Sadly, I wasn't selfish with my time last year and therefore didn't manage the half marathon. I still struggle with putting everyone else's needs in front of my own. I have made myself this promise again, however this time I have gone through my diary and cleary marked exercise sessions and my working times. Since starting the job I am currenlty in my time has not been my own. I feel like I have no life and my whole existance revolves around work and home. It's time to bring this back into balance!

On a positive note, my first day of 2010 WAS completely different to 2009. I still indulged in some good champers, but I stopped early as I didn't want to begin this New Year hung over. I woke up early and felt fresh and new! I am still classed as "overweight", however last New Year I was wearing jeans that had a 40 inch waistband (size 22), this year I was wearing a size 33 inch waistband (size 16).

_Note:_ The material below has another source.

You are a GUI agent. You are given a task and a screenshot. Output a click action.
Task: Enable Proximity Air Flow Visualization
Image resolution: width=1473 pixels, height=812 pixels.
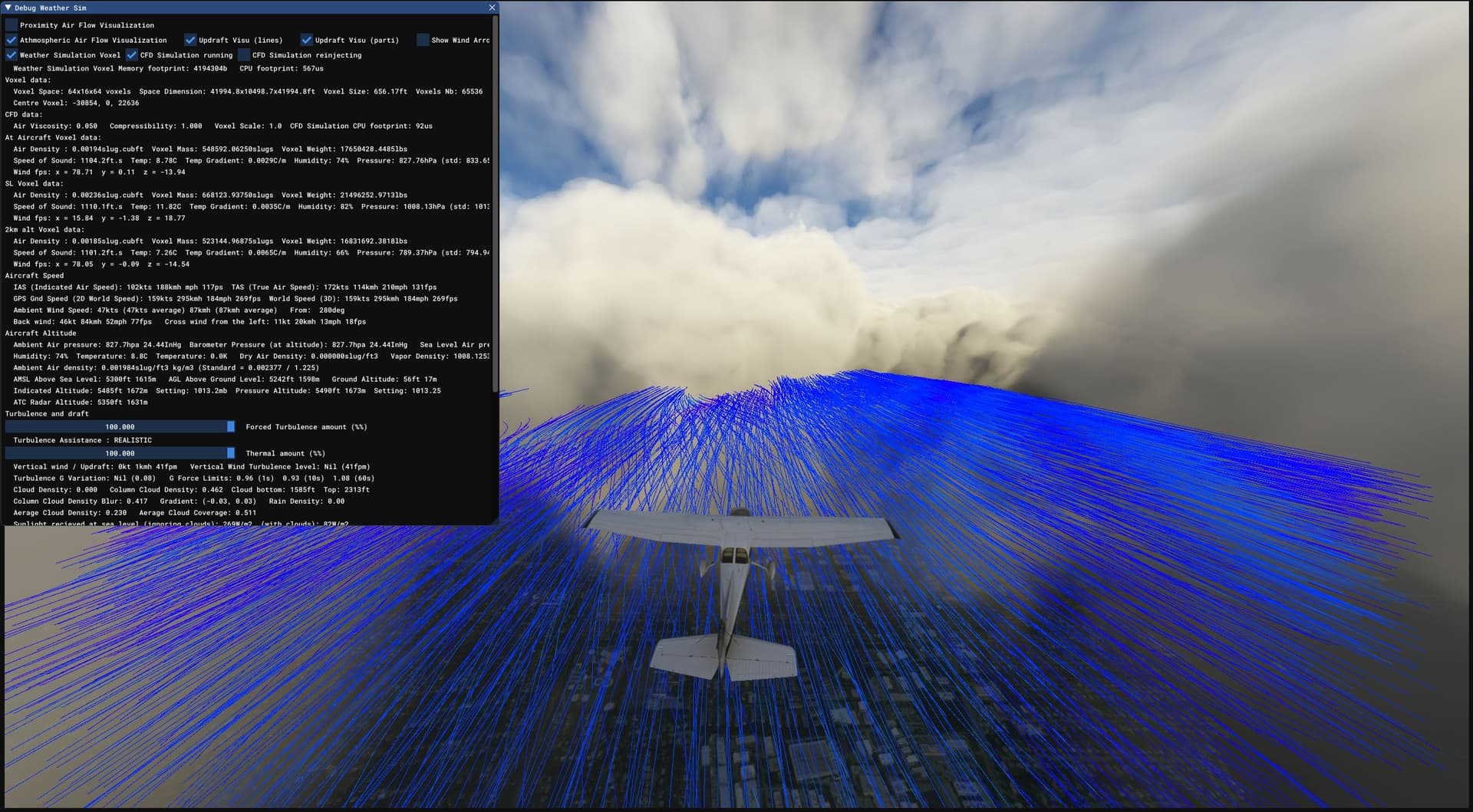pos(12,24)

A couple of days into the New Year I was beginning to feel depressed. At 92kg there is now way I am going to reach my goal of 84kg before I go back and see my Dr. The last session I had with my dietitian was my compulsory ones after surgery. I gave her office a call and made an appointment for the 6th of January. It was great to chat to her and get some great tips. I felt renewed again. I also made another appointment with her when I go and see my Dr in February. My new goal is 88kg. With the gym and eating right I know that I will give it my best shot! It's funny but I always saw the dietitian as a waste of money with the band. I now understand that it is really important. She has ordered blood tests to check my vitamin/nutrient levels in my body and see what I need in order to be healthy. It's good to have that feeling of somebody being in your corner!

It's so easy to focus on how far you have to go, or how you haven't been the perfect bander, HOWEVER, I think it's also important to look at what you have achieved!

I think back to this time last year.....

I can remember scoffing down Red Rooster chips one day in the car and realising that my cheeks were so fat I could actually see them. On a positive note - my addiction to hot chips has now gone. I just cannot eat them with the band. The best part is that I don't even miss them!

I can remember this time last year and how depressed I was that my size 40 inch jeans were getting too tight. What was the next step here for me? I was already wearing mens jeans as I couldn't fit into ladies ones. What was next? The BIG AND TALL shops????

This time last year I was an empty shell. I had nothing left in me. I felt defeated.

I still have my days where I feel like this, but thankfully they are few and far between!